The annual shift to daylight saving time and its accompanying loss of sleep cause employees to spend more time than normal surfing the Web for content unrelated to their work, resulting in potentially massive productivity losses, according to researchers.
Web searches related to entertainment rise sharply the Monday after the shift to daylight saving time when compared to the preceding and subsequent Mondays, according to D. Lance Ferris, assistant professor of management and organization in Penn State's Smeal College of Business, and his colleagues David T. Wagner, Singapore Management University; Christopher M. Barnes, Virginia Tech University; and Vivien K. G. Lim, National University of Singapore. They based their findings on an examination of six years worth of data from Google.
Using existing data that shows that people exhibit poorer self-control when they're tired, the researchers said that the lost sleep due to the time change -- an average of 40 minutes that Sunday night -- makes employees less likely to self-regulate their behavior and more inclined to spend time cyberloafing, or surfing the Internet for personal pursuits while on the clock.

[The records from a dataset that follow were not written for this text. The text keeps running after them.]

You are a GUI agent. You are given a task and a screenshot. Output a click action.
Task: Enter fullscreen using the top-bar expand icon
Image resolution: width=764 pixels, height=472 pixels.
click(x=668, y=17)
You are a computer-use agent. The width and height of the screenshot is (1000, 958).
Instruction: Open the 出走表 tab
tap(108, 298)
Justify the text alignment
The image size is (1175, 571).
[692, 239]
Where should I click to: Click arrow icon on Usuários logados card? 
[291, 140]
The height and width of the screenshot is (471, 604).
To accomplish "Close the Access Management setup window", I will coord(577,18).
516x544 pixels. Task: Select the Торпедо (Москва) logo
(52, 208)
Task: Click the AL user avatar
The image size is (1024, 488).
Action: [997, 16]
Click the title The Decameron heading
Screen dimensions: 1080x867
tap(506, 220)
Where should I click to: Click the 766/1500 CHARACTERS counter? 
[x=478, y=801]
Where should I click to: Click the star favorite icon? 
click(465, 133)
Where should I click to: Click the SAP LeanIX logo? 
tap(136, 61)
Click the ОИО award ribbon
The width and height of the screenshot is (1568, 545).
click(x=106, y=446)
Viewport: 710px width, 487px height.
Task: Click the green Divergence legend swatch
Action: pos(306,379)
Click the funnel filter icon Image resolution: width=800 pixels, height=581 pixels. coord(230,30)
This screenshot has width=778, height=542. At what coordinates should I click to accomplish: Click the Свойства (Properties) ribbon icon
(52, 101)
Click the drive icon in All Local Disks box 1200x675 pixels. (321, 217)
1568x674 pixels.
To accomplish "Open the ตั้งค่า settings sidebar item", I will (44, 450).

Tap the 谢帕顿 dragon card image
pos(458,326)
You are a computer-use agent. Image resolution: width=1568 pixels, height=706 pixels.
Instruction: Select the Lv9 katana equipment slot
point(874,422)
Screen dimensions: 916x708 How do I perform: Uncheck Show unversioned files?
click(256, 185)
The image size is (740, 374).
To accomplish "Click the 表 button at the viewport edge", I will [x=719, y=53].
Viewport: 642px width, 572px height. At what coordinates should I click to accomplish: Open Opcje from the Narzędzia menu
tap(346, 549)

Ferris and his colleagues also conducted a lab experiment in which they monitored subjects' sleep the night before they were required to watch a boring lecture online. The less sleep the subjects received the night before, the more time they spent surfing the Web when they were supposed to be watching the lecture.
Interruptions in sleep had the same effect. In fact, the subjects on average engaged in 8.4 minutes more of cyberloafing (or 20 percent of the assigned task time) for every hour of interrupted sleep the night before.
While a few minutes of personal Web surfing now and then may seem harmless, given that about one-third of the world's countries participate in some form of daylight saving time, the researchers write in the Journal of Applied Psychology that "global productivity losses from a spike in employee cyberloafing are potentially staggering." In light of their discovery and other research on the true energy-saving effects of daylight saving time, the authors encourage policymakers to revisit the costs and benefits of the time change policy.
They said their findings have implications for managers, who in the current economy, are squeezing more and more work out of fewer employees.
"In the push for high productivity, managers and organizations may cut into the sleep of employees by requiring longer work hours," the researchers write. "This may promote vicious cycles of lost sleep, resulting in less time spent working, which could result in more frantic pushes for extended work time. Managers may find that by avoiding infringement on employee sleep, they will get more productivity out of their employees."
The researchers said that employers can facilitate more self-regulation of their employees' cyberloafing if they encourage their employees to get a sufficient amount of sleep. Outside of that, they recommend turning computer screens so that colleagues can see them or even providing designated break times when personal Internet use would be permissible.